4. Section 9.13 of the Credit Agreement is hereby amended to read in
its entirety as follows:
"Section 9.13 Tangible Net Worth. The Borrower will not permit
its Tangible Net Worth to be less than $130,000,000 at any time plus
50% of its Consolidated Net Income, if positive, (determined in
accordance with GAAP) for each fiscal year of the Company, ending after
the fiscal year ended December 31, 1998."
5. Section 9.14 of the Credit Agreement is hereby amended by
substituting the word "EBITDAX" for the word "EBITDA".
6. The Majority Lenders hereby consent to an amendment of the 93
Indenture, an amendment of the 96 Indenture and an amendment of the 98 Indenture
as outlined on Schedule 1 hereto.
7. This Amendment shall become binding on the Lenders when, and only
when, the following conditions shall have been satisfied and the Agent shall
have received each of the following, as applicable, in form and substance
satisfactory to the Agent or its counsel:
(a) counterparts of this Amendment executed by the Borrower
and the Majority Lenders; and
(b) such other documents as it or its counsel may reasonably
request.
8. The parties hereto hereby acknowledge and agree that, except as
specifically supplemented and amended, changed or modified hereby, the Credit
Agreement shall remain in full force and effect in accordance with its terms.

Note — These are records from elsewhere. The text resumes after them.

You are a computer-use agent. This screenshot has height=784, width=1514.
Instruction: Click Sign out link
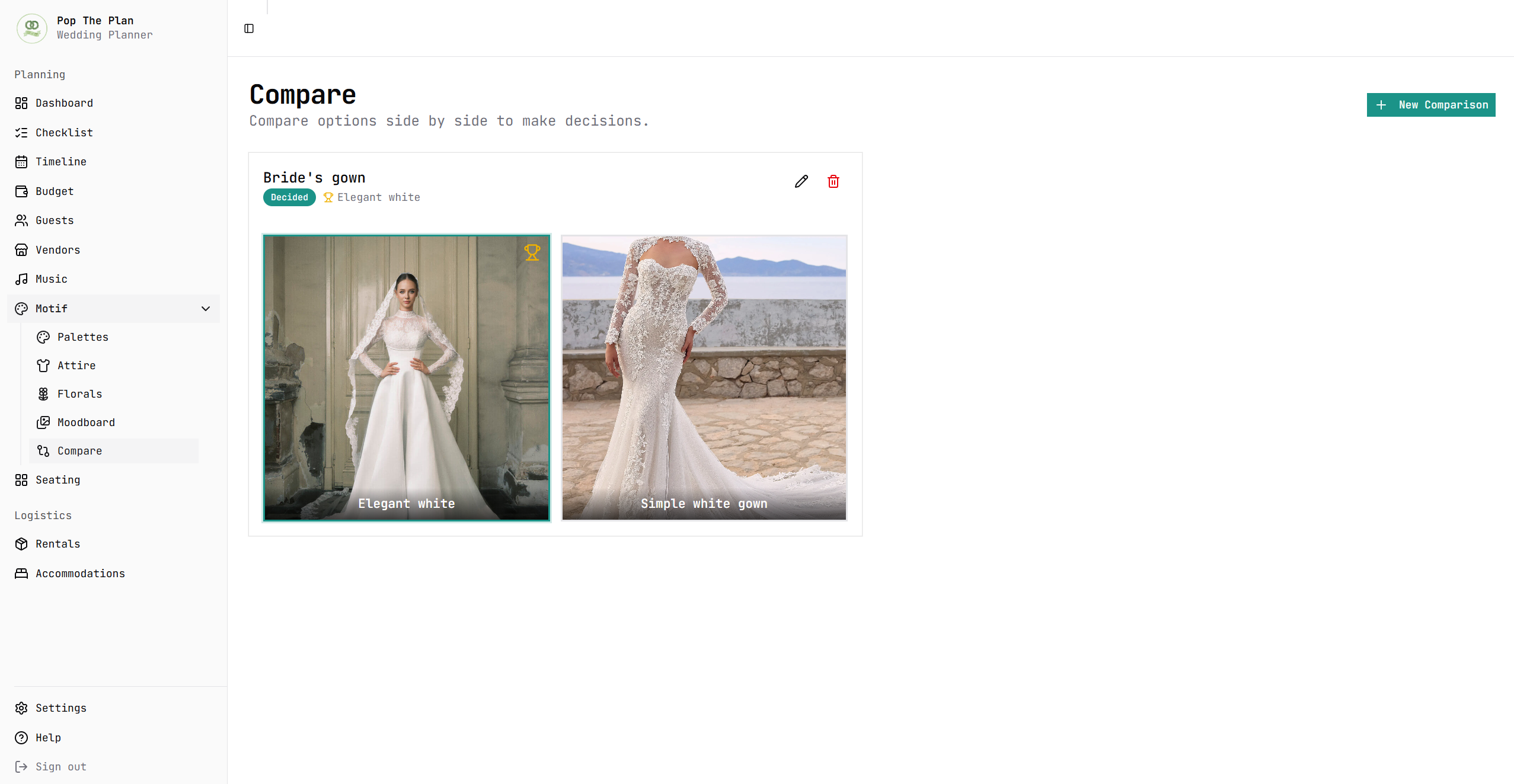point(60,767)
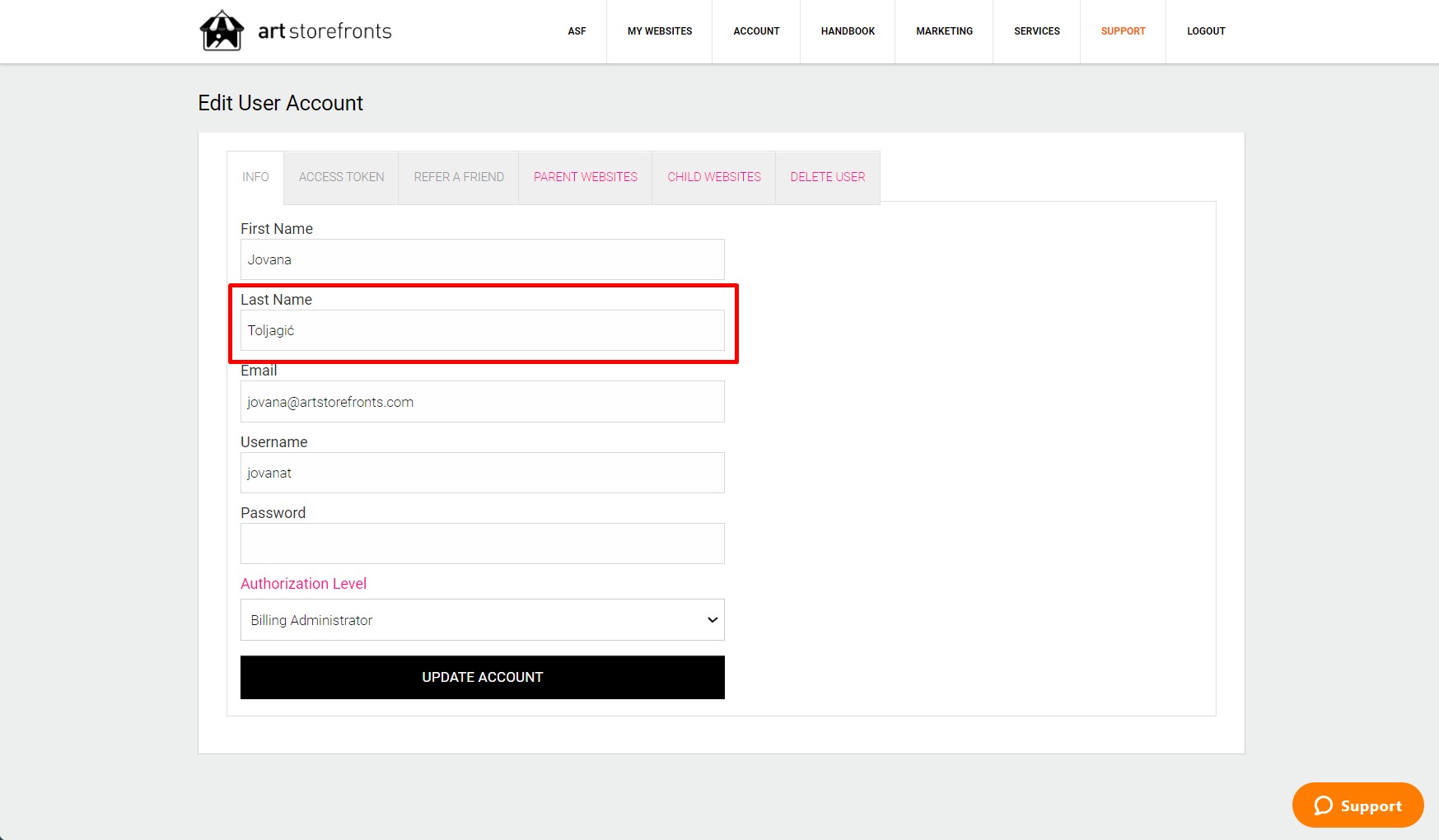The image size is (1439, 840).
Task: Click the Logout menu item
Action: [x=1205, y=31]
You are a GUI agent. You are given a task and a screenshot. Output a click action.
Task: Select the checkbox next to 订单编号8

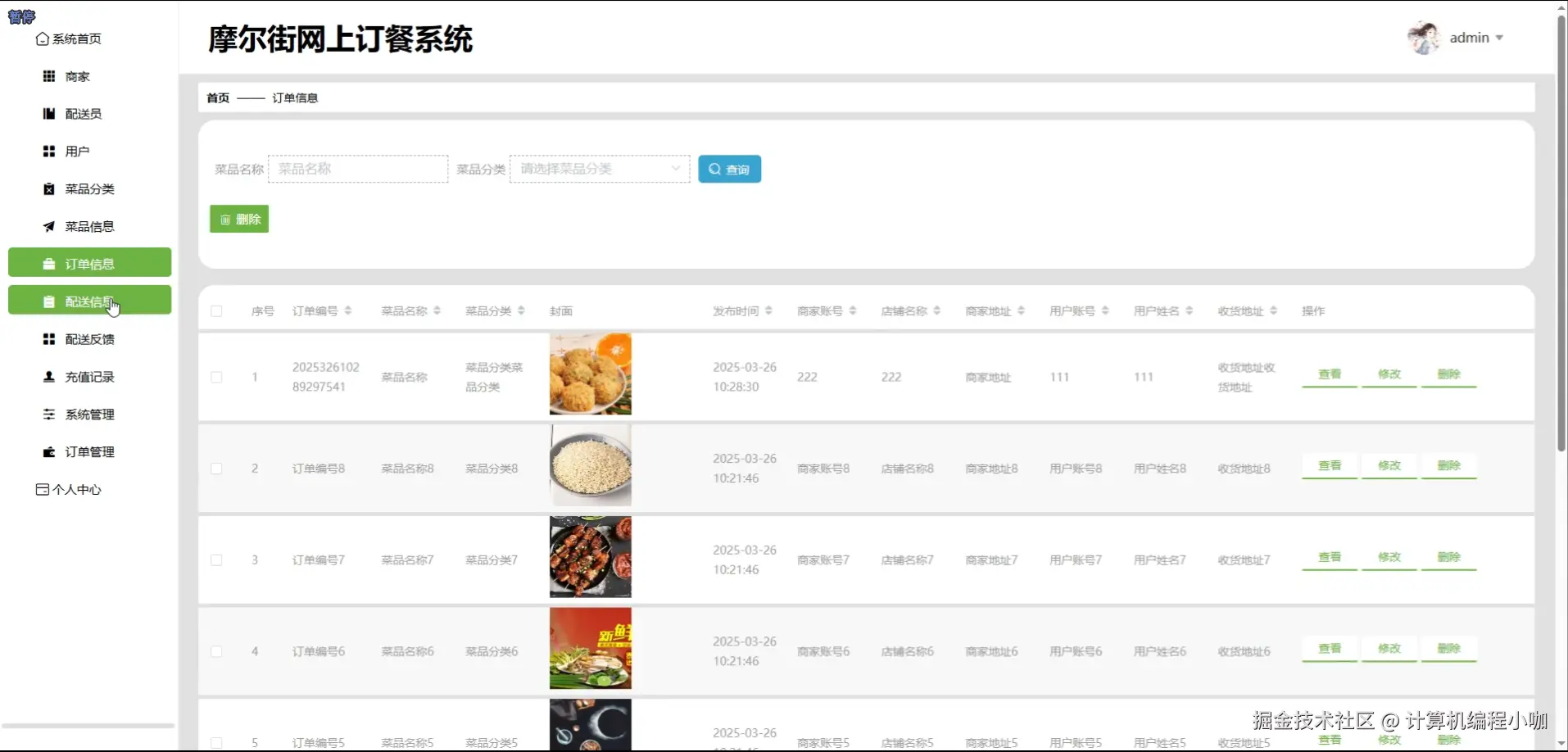(x=216, y=468)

9. The Borrower hereby reaffirms that as of the date of this Amendment,
the representations and warranties contained in Article VII of the Credit
Agreement are true and correct on the date hereof as though made on and as of
the date of this Amendment, except as such representations and warranties are
expressly limited to an earlier date.
10. THIS AMENDMENT (INCLUDING, BUT NOT LIMITED TO, THE VALIDITY AND
ENFORCEABILITY HEREOF) SHALL BE GOVERNED BY, AND CONSTRUED IN ACCORDANCE WITH,
THE LAWS OF THE STATE OF NEW YORK.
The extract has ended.